Spontaneous breakdown of topological protection in two dimensions
Jianhui Wang, Yigal Meir, Yuval Gefen

TL;DR
This paper demonstrates that realistic smooth edge potentials in two-dimensional topological insulators can cause edge reconstruction and spontaneous time-reversal symmetry breaking, challenging the robustness of topological protection in practical systems.
Contribution
It reveals that realistic edge conditions can lead to spontaneous TRS breaking and edge reconstruction, undermining the assumed perfect conductance in topological insulators.
Findings
Edge reconstruction occurs with smooth edge potentials.
Spontaneous TRS breaking can lead to finite Hall resistance.

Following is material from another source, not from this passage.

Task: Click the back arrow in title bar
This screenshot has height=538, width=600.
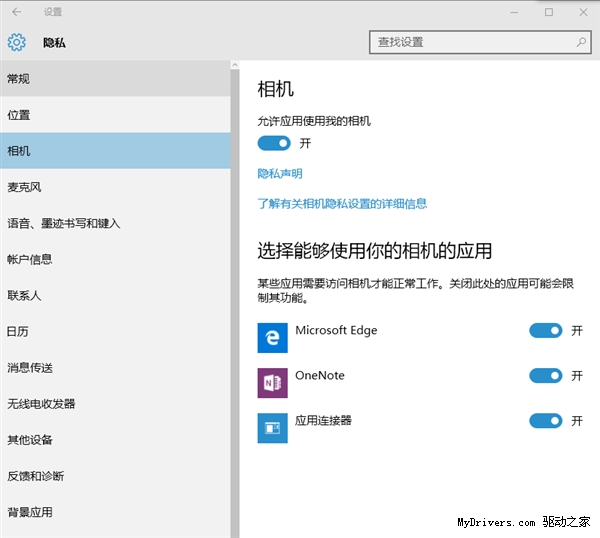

Topological protection is fragile in realistic conditions.
Abstract
Due to time-reversal symmetry (TRS), two dimensional topological insulators support counter-propagating helical edge modes. Here we show that, unlike the infinitely sharp edge potential utilized in traditional calculations, an experimentally more realistic smooth edge potential gives rise to edge reconstruction and, consequently, spontaneous TRS breaking. Such edge reconstruction may lead to breaking of the expected perfect conductance quantization, to a finite Hall resistance at zero magnetic field, and to a likely spin current. This calculation underpins the fragility of the topological protection in realistic systems, which is of crucial importance in proposed applications.